In the aftermath of Petya Golden’s great saunter, we were obliged to accept that the hypnotherapist Murray Lett was a miracle worker in spite of his hairstyle, accent and shoes, and learned the lesson of compassion: that the truth often lies below the surface, and a man may be a great deal more than his most easily caricatured characteristics. For Petya now was like a man exonerated of a crime he had never committed and for which he had been serving a life sentence. His face was illumined by a grave joy, which both recognized the injustice of his suffering and accepted, with a gradually fading disbelief, his release from it. And as he embarked on his new life, Lett was the man on whom he leaned, whom he trusted to guide him into the world whose openness to him felt like an impossible treasure; that same world where all the rest of us so casually and often so thoughtlessly lived, failing to notice its daily carnival of wonderments, which Petya now hugged to his bosom like gifts.
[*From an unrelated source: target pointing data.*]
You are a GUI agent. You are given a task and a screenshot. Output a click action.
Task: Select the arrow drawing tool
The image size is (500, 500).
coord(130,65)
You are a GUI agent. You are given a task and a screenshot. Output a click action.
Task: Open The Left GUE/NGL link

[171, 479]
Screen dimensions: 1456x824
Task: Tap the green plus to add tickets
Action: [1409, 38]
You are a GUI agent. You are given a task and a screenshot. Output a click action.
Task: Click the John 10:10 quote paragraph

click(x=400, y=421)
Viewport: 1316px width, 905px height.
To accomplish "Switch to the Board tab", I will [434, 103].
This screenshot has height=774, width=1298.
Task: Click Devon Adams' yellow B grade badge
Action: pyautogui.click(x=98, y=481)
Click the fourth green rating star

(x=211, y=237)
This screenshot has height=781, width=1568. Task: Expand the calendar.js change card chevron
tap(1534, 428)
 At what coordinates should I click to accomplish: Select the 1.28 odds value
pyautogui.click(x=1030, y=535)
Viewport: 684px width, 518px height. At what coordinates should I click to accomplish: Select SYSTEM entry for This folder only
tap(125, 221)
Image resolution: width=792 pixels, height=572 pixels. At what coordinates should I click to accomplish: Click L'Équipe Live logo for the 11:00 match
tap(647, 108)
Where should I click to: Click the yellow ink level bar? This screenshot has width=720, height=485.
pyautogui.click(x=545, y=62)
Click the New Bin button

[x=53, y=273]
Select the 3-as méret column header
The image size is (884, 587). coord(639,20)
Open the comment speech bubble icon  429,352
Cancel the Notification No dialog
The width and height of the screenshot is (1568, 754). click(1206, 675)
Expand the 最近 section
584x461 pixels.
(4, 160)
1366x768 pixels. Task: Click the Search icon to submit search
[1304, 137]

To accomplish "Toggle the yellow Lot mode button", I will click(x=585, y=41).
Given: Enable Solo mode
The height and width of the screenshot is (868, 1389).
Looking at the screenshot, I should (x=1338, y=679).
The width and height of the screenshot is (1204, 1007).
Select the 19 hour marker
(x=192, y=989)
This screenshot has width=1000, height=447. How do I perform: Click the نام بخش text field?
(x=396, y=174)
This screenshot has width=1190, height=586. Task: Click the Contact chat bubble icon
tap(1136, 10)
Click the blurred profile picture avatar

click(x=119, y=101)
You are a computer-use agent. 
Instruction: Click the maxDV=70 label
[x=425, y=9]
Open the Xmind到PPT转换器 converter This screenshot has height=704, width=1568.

He went shopping for groceries with Murray Lett to D’Agostino’s, Gristedes, and Whole Foods; he sat with Murray Lett on the open-air terraces of cafés in Union Square and Battery Park; he went with Murray Lett to his first outdoor rock concert at Jones Beach, featuring Soundgarden and his beloved Nails; he was at The Stadium with Murray Lett chanting “Thank you Derek” during one of Derek Jeter’s last moments in the Bronx. And it was with Murray Lett that he picked out his new apartment, a furnished ready-to-move-in twelve-month rental “and then let’s see,” he confidently said, “maybe then it will be time to buy,” on the fourth floor of a six-story, Mondrian-ish glass and metal building on the east side of Sullivan Street.